Stacy Singer, vice-presidente da Northern Trust Co., que não está envolvida com as próximas vendas, disse que esse tipo de engajamento poderia evitar dores de cabeça após a morte de um doador.

“Houve várias situações em que os indivíduos apresentaram ideias muito específicas para uma instituição, sem uma conversa, ou doaram uma série de peças de arte sem consultá-la e, depois que morrem, a instituição não consegue cumprir as instruções, ou não queria o que foi doado, o que acaba se tornando uma dor de cabeça. Ninguém se sente muito bem com essa situação”, disse ela.

As doações não são novidade para os Rockefellers. Marian Z. Stern, que dá cursos de filantropia, angariação de fundos e gestão sem fins lucrativos na Universidade de Nova York, rastreou as origens da filantropia até o avô de Rockefeller, John D. Rockefeller.
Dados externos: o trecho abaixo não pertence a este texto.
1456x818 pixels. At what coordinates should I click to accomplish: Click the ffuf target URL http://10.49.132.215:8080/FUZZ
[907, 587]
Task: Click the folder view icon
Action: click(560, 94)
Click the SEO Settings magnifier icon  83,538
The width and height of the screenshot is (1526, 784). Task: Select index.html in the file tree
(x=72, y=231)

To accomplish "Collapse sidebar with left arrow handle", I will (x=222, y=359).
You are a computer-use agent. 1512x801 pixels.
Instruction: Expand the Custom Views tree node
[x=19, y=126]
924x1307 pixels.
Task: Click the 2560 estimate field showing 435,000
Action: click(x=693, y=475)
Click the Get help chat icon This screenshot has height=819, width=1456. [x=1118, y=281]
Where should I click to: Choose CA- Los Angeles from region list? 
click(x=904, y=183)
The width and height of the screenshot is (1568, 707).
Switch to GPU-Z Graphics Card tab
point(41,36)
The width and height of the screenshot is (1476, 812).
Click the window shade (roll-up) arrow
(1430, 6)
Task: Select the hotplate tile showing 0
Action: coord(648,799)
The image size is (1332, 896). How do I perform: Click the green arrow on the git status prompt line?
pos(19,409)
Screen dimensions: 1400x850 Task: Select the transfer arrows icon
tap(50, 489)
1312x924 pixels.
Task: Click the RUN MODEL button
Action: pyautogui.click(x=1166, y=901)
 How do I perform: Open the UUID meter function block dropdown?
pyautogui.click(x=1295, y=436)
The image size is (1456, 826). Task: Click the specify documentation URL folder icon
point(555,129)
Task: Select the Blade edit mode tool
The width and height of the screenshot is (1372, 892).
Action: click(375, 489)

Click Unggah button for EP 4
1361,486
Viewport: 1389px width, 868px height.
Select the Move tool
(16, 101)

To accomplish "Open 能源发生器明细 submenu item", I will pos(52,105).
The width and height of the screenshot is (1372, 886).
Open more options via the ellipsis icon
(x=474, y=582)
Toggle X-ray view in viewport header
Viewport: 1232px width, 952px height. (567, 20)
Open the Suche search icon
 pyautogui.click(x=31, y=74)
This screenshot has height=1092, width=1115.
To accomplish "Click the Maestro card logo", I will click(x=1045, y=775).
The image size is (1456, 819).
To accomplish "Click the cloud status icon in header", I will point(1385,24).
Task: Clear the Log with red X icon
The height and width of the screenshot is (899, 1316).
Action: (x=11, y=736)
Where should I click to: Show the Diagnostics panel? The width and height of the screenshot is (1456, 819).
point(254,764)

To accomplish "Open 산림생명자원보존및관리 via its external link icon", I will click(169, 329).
Ela disse que ele “aderiu à filantropia” depois de ter acumulado sua fortuna e “elaborou o conceito de chegar às causas profundas dos problemas”.

Na Christie’s, ao catalogar os itens de quatro casas de Rockefeller, MacGuire disse que “o que ele amava sobre as artes decorativas era muito semelhante ao que o motivava na sua filantropia”, disse ela. Os Rockefeller “acreditavam no potencial humano”.

Eles também valorizavam a excelência, afirmou ela, e tinham pratos, copos e pires para oferecer um jantar digno de um Rockefeller – não para 10 ou 12 pessoas, mas 40. E Rockefeller já havia distribuído tantos que perdera a conta.

“Nos anos 90, ele foi jantar na embaixada americana em Pequim. O jantar foi servido nesta maravilhosa baixela chinesa”, disse ela.

Quando viu os pratos, achou que pareciam familiares e perguntou de onde vieram. “Eles responderam: ‘Bem, você nos emprestou’. E ele disse: ‘Eu deveria dar a vocês’; e foi o que fez, além de se encarregar de toda a burocracia.”